IT Security Senior Lead - Strategic Threat & Intelligence Center

IT Security Senior Lead– Strategic Threat & Intelligence Center

Hyderabad

Hybrid Model [ 3 Days Onsite and 2 Days remote in a week]

As a Lead Security Specialist, you will work for the world leader in the industry, with a career where you will have the opportunity to collaborate and affect change while expanding your leadership skills and technical knowledge. You can make a real impact in a market that is growing and developing.

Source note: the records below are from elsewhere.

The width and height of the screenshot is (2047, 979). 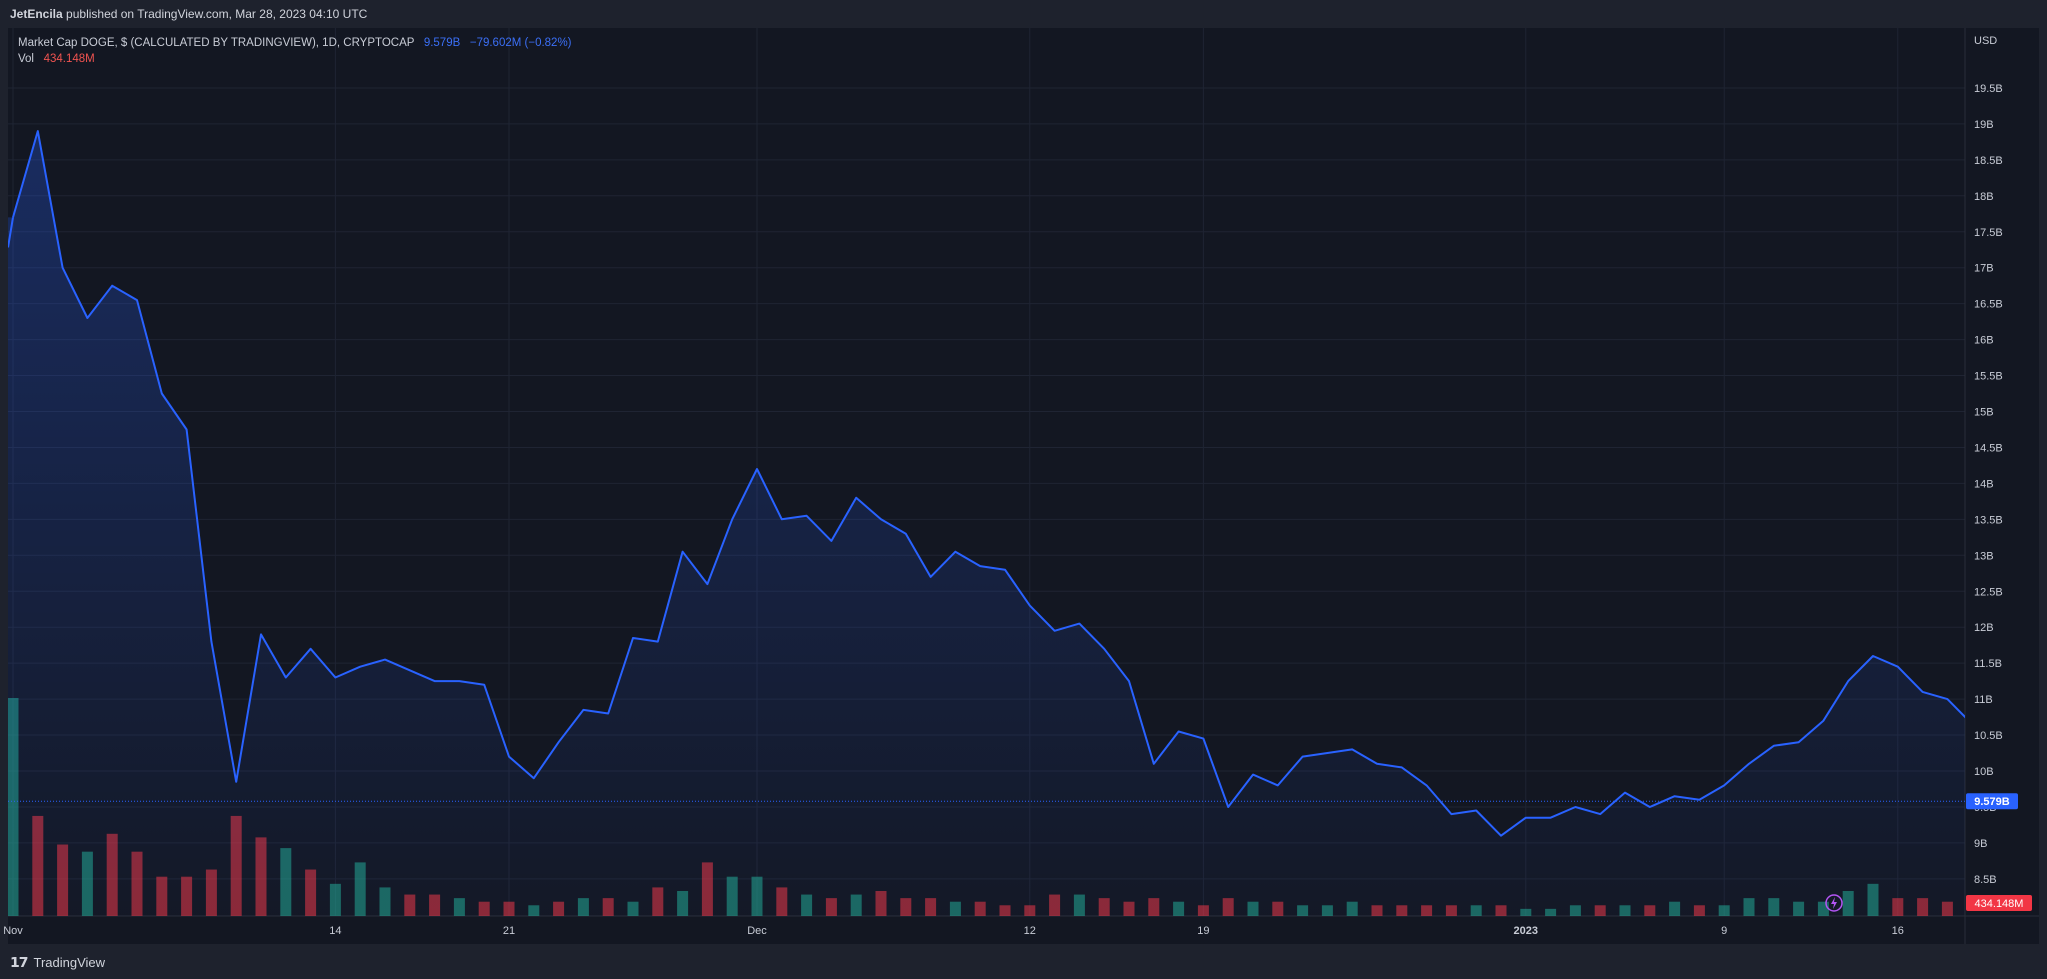 I want to click on last-value: 9.579B, so click(x=442, y=43).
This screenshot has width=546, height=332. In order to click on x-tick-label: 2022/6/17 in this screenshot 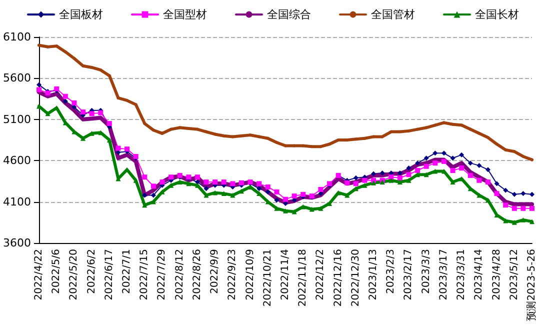, I will do `click(110, 274)`.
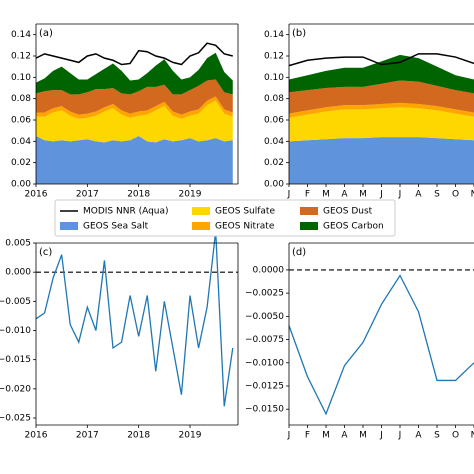 The image size is (474, 474). Describe the element at coordinates (269, 270) in the screenshot. I see `y-tick-label: 0.0000` at that location.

We are looking for a talented and trustworthy application security specialist to cover all aspects of application security and vulnerability management. The primary responsibilities include manual secure code review, penetration testing(web/API/network), threat modeling, design review, vulnerability scanning, remediation coordination and tracking.

Responsibilities:

• Perform manual secure code review to align with Agile sprints and DevSecOps deployments.
• Consult DevSecOps Team of Application Security requirements to adhere to secure SDLC industry best practices.
• Perform penetration testing to align with Agile sprints against products and systems, including mobile devices, servers, web services, and web applications, wireless networks.
• Report vulnerabilities to stakeholders and track remediation progress.
• Thorough understanding of cloud technologies and environments (AWS, Azure, GCP).
• AppSec and vulnerability management for all aspects of DevSecOps/Cloud, Agile, CI/CD pipelines.
• Produce well-written, detailed reports that describe vulnerabilities/risks and that provide specific remediation guidance.
• Identify, research and evaluate current vulnerabilities, provide remediation and configuration guidance. Collaborate with stakeholders to develop remediation strategies.
• Serve as an infrastructure and application security subject matter expert for projects.
• Conduct Threat Modeling exercises to identify objectives and vulnerabilities, and define countermeasures to prevent, or mitigate the effects of, threats to the system.
• Hiring and manage, establishing goals team growth, conducting performance reviews, and one on one meeting, scheduling resources for projects, managing multiple projects from kickoff to completion
• Performs ASVS assessments using industry best practices on various environments, including web applications, APIs, and on-prem/cloud infrastructure
• Manage penetration testing metrics to ensure issues are remediated within proper timelines
• Build and improve Application Security Pentest Standard Operating Procedures
• Lead and provide support to team in coordinating with Pentest scoping requirements, participating in Pentest projects from kickoff through completion
• Provide feedback and coaching, and grow their technical and Pentest skills adhere to common security guidelines such as OWASP
• Lead and contribute to the development of tooling and automation to improve team productivity
• Ability to communicate business impact of findings across technical and nontechnical audiences-Effectively communicate vulnerability details, risks and potential impacts to, application/infrastructure owners, stakeholders, and both onshore and offshore partners.
• Design, implement, and support security-focused tools and services.
• Assist with internal investigations, incident response, and other special requests or events.
• Competent to work independently at a high technical level.
• In-depth knowledge and understanding of information risk concepts and principles to ensure relevant business needs have appropriate corresponding security controls.
• Inherent passion for information security and service excellence.
• Ability to demonstrate a clear understanding, at an enterprise level, of application, network, infrastructure, and data security architecture.
• Excellent analytical skills, able to manage multiple projects under strict timelines, work well in a demanding dynamic environment, and meet overall objectives..
• Define and document internal, technical, and service processes and procedures
• Researching the company's systems, applications, network structure, and possible penetration sites.
• Investigating infrastructure systems for evidence of a breach/malicious activities, backdoors, misconfigurations, etc.
• IDS/IPS, honeypot, and firewall evasion.
• Conducting penetration tests once new security features have been implemented.
• Stay informed on the latest security threats in all areas (Strategic, Tactical, Operational, and Technical)

Education:

BS in Computer Science or equivalent required, MS preferred.